:: Excerpt to read
Tuesday, June 20, 2023 I was up at 10 am, Pete was just getting back from fishing with a couple eater walleyes, but said he had to really work for them. My recovery began with 12 hours of sleep and a walleye breakfast. After swimming and some chores, Peter went back out to fish at about 4 pm and brought another small walleye back for dinner. Meanwhile, I got my swim in and washed my clothes. I was finally starting to feel a bit better while Peter just kept going along, almost as if he was powered by energizer batteries, at least for a backup power source. Campsite #156 is the hillside campsite, and I did a lot of up and downs this day. I don’t know if this helped or hurt my recovery, but I did recover for the next day. I didn’t leave camp, unless getting in the water counts, and I was feeling better. I spent the day throwing whopper ploppers from shore, taking pictures of birds & dragon flies, and just sitting while enjoying the beautiful weather. I was back in the hammock by 9 pm, wasn’t even dark yet.

 



Day 8 of 10


Wednesday, June 21, 2023 I was up just after 5 am and decided to go fishing. On the water before Peter, fished hard around the bay in front of camp and caught a few Smallmouths. Back in camp before 10 am and took a short nap. Got up and visited with Peter over breakfast and based on our research, there is supposed to be good smallmouth bass in Toe Lake. After cleaning up, we hit the water and started toward Toe, fishing the island on the south end of the bay. We didn’t even get a nibble, so we started paddling toward Toe. Peter was working a sunken island without any luck, while I tried to get ahead of him and check out the third campsite in Lady Boot. Suddenly he yelled there was a bear or moose swimming across the bay. Just then, the wind picked up from the direction I wanted to head for a picture. I paddled as hard as I could until I had closed the distance and needed to take my camera out of the dry bag and set up for the shot before the moose reached shore. I was thinking about what I need for settings while paddling, so I quickly did an exposure compensation of 1.3, with a shutter speed of 1/5000th. I had to overcompensate because the sun was behind the moose and needed a fast shutter speed because I was shaking, sitting in a bobbing canoe, and the moose was quite a bit away from me. This was my fourth moose sighting in the BWCA, first image. I would have been happy if the day had ended now, but we still had Toe to fish. Good news; no portage, the water was high enough to paddle over. I took a picture of Peter before we split up. He went along the west shoreline, and I worked along the east shoreline. My first fish on Toe, I have no idea how it got the hook in its mouth. After a quick release I caught a nicer one and worked up to my personal best 18” Smallmouth. Peter also had some luck on his side of the lake, but he didn’t get any measurements. He did think one might have been pushing 20”. Good trip to Toe! We got back to camp about seven, had hamburger and potatoes for dinner, cleaned up, got ready for travel day tomorrow. Can’t believe we spent three nights on this sight. Lots of trips up and down the hill, should make me stronger, not weaker. Zipped up the hammock before 10pm, as the mosquitos were taking over the bay after dark, and you could hear them all night long, it was a constant buzz.
::::
:: Data listing
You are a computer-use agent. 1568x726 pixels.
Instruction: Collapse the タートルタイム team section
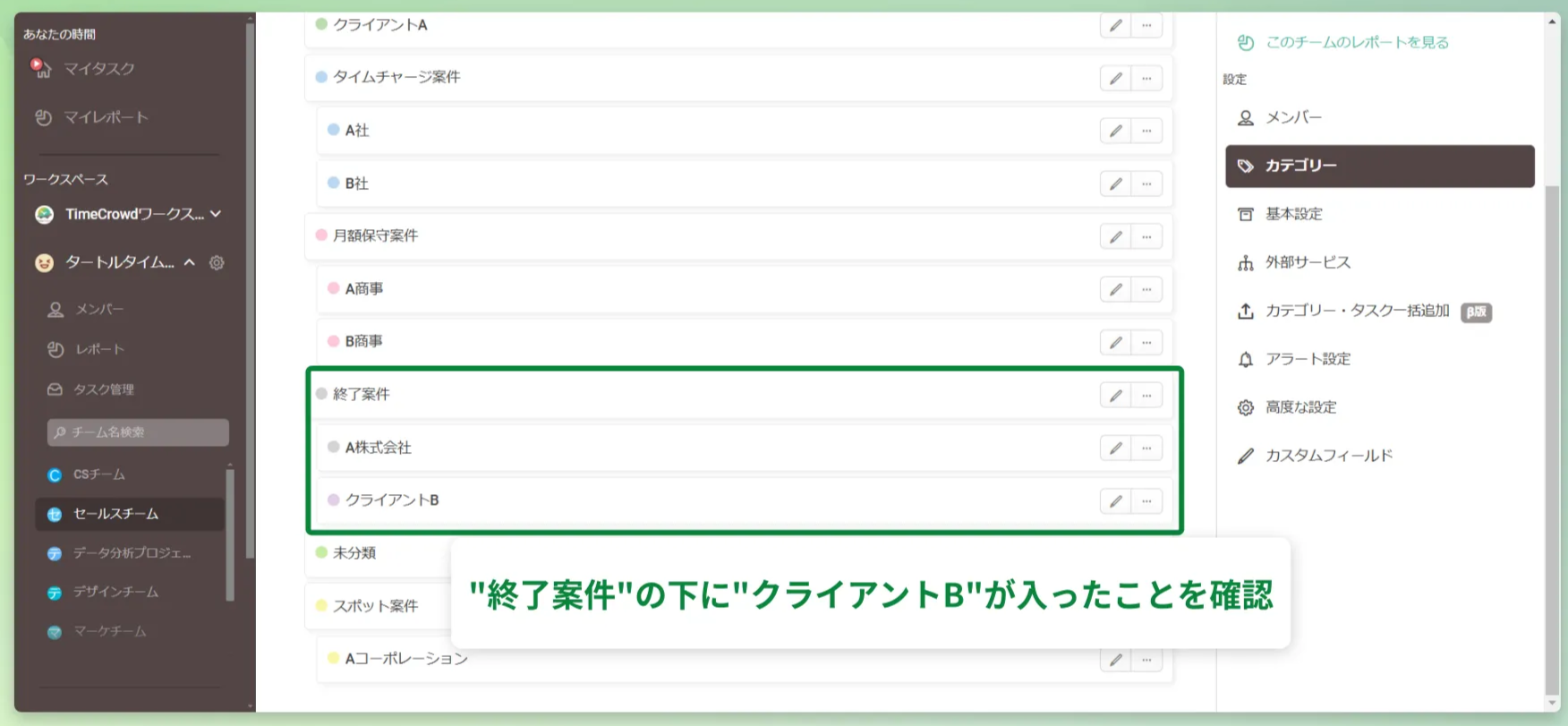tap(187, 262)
::::
:: Data listing
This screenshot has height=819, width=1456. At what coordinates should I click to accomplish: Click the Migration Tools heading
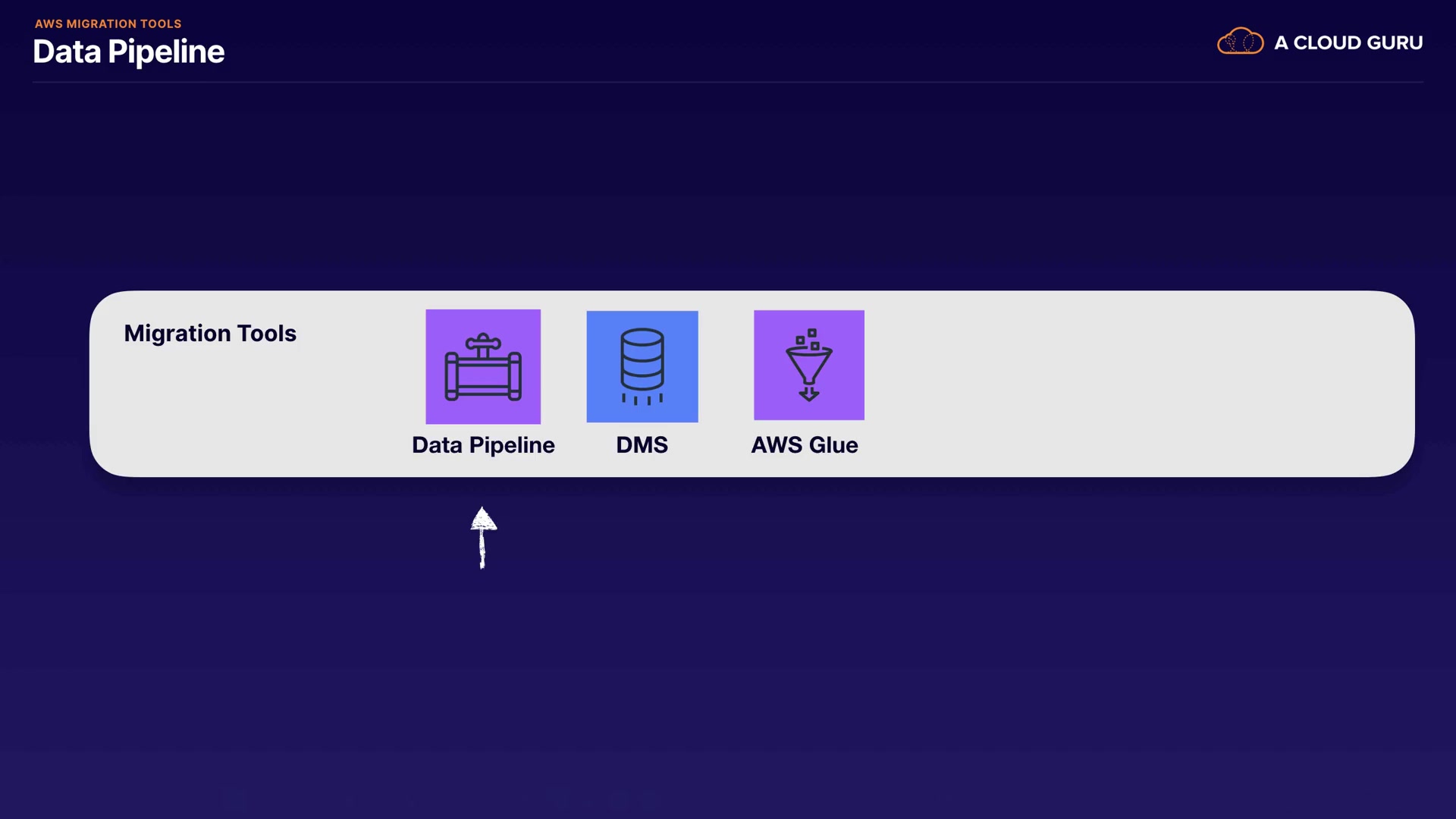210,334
::::
• _Your instructions_: Please write the next part of the canoe trip journal, picking up right after its final sentence. The entries aren't needed for this.

• _Exercise answer_:
 



Day 9 of 10


Thursday, June 22, 2023 We were up early and feeling good as we broke camp by 8:20 am, hoping to work our way into either Tiger or Boulder Bay for the night. We paddled back the way we came and took the right turn to Fish Stake Narrows. We both fished for Lake Trout along the large bay just outside of Lady Boot without any trout taking our offerings. Stopped to stretch at campsite #165 along the narrows. It was a nice campsite, and there was a 14” bass swimming along the shoreline that grabbed our attention, but not our lures! I did my stretching to keep my hips loose, and then we were off to the border and soon paddling south. We turned south, and once again were facing a headwind that was both annoying and tiring, and we soon reached Campsite #170. I had seen this site rated highly and confirm the ratings. I explored the campsite for a while, then set my hammock up in the front with a good breeze, and I believe I napped from around 2 pm to just after 4 pm. Peter got back from fishing and said it was really tough, just a few small walleyes and bass, nothing to write home about. We got camp set up, had more hamburger potatoes and tried getting pictures of the grouse that Peter mentioned was coming for me. I liked my chances, and we got a fleeting picture, but nothing to write home about.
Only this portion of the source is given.